Oil palm has brought significant benefits and prosperity to Liberia. The export of crude palm oil is a major source of foreign exchange earnings for the government. The palm oil crop covers more than 1 million hectares, hundreds of thousands are employed in the palm oil sector, and at least 21 percent of the farming households produce palm oil.

Opportunities for the country’s palm oil and other palm products in the international markets are considerable—creating a temptation to prioritize development over environmental concerns.

In 2020, policymakers in the Inter-Ministerial Commission on Palm Oil Concessions in Liberia faced a significant challenge: developing a policy path that pursued quick short-term profits and faced long-term negative consequences to the environment, lives, and livelihoods—or a beneficial approach for people and planet.

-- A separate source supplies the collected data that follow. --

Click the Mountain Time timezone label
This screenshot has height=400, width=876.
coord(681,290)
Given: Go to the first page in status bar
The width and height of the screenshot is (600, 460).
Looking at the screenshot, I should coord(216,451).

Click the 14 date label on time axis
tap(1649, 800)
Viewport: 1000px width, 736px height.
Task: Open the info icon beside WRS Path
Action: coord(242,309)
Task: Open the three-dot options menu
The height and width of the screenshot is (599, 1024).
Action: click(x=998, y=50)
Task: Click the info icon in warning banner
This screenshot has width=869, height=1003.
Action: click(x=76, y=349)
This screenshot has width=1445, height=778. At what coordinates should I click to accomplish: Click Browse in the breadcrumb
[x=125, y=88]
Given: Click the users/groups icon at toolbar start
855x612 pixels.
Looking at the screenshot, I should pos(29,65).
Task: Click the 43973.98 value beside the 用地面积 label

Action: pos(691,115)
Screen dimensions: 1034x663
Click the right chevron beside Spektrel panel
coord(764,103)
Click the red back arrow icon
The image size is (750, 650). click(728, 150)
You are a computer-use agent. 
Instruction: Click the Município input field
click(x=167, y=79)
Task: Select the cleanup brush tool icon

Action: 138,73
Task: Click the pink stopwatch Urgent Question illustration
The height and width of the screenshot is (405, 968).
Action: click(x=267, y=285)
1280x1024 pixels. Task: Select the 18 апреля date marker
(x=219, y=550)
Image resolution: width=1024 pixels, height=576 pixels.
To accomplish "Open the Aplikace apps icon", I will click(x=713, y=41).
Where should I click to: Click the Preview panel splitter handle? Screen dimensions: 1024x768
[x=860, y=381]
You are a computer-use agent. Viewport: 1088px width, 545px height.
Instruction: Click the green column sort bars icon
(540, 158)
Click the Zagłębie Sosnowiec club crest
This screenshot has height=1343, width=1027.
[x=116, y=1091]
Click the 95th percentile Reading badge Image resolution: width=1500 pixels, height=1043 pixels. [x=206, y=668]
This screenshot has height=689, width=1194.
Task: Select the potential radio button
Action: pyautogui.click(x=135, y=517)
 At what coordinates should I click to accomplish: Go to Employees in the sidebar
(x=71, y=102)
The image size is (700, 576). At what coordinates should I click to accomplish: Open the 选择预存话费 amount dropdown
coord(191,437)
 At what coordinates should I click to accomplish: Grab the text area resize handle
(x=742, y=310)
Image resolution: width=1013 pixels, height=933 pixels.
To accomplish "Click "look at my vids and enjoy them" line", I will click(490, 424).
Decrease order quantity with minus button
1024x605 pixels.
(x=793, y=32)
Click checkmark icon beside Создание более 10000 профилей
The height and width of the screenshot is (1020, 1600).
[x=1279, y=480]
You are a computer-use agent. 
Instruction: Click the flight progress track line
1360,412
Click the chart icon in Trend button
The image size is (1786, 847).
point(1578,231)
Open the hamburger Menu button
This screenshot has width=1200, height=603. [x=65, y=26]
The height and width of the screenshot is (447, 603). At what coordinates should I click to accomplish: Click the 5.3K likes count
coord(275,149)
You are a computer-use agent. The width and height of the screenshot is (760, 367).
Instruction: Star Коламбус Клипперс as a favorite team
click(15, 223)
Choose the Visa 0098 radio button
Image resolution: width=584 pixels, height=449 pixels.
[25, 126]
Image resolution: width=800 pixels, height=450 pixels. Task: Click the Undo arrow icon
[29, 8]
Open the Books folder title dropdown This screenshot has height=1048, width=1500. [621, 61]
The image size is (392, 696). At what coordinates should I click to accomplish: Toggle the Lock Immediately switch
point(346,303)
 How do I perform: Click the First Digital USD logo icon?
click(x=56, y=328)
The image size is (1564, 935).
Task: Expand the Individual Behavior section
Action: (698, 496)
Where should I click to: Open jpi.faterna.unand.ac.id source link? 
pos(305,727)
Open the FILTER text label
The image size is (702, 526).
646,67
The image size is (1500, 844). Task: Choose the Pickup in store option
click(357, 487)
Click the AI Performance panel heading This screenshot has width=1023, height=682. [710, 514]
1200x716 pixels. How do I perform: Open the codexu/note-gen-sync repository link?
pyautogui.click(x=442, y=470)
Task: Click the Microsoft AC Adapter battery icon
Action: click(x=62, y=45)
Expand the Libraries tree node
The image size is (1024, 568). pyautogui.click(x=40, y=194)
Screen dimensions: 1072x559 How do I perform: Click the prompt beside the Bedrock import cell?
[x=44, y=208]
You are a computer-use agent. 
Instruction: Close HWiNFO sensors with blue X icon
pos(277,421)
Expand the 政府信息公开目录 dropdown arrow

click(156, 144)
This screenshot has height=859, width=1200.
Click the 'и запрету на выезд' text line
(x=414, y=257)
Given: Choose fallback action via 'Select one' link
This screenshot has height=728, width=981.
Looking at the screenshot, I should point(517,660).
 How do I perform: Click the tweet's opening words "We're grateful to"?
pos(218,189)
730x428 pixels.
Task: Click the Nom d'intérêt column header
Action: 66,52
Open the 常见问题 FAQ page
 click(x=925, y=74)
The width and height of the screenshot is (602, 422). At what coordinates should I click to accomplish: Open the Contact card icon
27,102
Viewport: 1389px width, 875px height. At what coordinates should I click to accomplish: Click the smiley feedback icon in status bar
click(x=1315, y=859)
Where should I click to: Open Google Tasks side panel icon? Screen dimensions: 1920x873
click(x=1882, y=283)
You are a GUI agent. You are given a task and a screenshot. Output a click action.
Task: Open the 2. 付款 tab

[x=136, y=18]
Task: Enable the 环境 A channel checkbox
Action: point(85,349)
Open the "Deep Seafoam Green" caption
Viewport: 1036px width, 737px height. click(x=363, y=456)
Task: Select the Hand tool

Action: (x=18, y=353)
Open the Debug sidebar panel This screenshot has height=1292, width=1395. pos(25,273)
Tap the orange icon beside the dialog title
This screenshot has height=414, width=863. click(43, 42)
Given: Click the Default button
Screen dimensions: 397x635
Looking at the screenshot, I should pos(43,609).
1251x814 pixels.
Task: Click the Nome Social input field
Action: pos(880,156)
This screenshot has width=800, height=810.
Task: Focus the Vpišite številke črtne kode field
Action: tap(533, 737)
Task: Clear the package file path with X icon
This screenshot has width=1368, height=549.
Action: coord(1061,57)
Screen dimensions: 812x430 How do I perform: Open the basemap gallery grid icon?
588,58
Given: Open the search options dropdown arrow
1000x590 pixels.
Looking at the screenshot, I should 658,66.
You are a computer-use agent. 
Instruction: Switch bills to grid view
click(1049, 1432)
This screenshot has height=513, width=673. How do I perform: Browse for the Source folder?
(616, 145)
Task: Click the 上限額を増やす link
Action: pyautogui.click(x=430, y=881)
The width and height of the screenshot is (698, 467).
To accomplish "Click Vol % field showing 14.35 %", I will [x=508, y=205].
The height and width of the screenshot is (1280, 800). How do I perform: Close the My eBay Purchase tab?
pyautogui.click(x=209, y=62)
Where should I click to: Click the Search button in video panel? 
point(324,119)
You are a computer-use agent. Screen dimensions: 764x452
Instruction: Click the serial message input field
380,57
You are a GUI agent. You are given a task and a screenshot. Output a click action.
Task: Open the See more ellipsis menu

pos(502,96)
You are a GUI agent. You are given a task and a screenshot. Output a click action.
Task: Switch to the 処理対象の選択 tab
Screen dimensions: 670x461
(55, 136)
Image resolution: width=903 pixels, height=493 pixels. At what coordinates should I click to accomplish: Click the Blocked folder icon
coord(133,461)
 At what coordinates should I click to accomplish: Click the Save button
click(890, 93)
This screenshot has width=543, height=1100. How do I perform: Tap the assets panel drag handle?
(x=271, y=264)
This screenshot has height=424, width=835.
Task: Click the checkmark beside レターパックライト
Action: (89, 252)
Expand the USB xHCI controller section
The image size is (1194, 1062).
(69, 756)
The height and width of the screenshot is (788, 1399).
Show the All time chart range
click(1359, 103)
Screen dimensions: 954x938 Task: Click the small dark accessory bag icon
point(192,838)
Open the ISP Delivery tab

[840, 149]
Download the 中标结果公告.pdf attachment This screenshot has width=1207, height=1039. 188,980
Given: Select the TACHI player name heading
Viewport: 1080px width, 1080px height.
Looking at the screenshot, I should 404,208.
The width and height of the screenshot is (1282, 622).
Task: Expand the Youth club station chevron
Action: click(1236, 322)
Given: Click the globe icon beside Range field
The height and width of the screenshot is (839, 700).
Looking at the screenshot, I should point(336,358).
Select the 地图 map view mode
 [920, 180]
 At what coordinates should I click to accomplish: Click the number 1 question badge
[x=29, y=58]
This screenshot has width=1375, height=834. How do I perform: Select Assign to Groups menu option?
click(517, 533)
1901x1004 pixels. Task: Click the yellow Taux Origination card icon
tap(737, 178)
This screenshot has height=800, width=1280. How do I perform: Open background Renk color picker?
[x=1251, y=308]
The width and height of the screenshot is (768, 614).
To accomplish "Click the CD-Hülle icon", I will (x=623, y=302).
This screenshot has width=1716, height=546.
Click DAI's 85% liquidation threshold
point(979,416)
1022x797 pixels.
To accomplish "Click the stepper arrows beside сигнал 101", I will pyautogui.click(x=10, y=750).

Forests Belong to Humanity

“When decisions are too short-term, narrow, and short-sighted, we do not take into account the long-term impact of our action. We need to recognize that some goods are common goods or public goods, such as forests. They do not belong to one person or one company; they belong to humanity as a whole,” says Francisco Alpizar, Wageningen University and Research.

This was the case for Liberia’s palm oil sector, whose key stakeholders include government, the private sector, NGOs, business associations, smallholder associations, and households that directly or indirectly rely on it as their lifeline.

“From an economic perspective, the prices of goods and commodities should reflect the true cost to societies, not just the immediate cost of producing them but also the environmental impact the production of those goods and services carries for societies,” Alpizar says.

The Liberian National Oil Palm Strategy and Action Plan (NOPSAP) was facilitated by the Global Environment Facility-funded Good Growth Partnership. Here policymakers in Liberia decided to use the Targeted Analysis Scenario (TSA) to design a mutually beneficial policy path for communities, sectoral government agencies, and palm oil concessionaires.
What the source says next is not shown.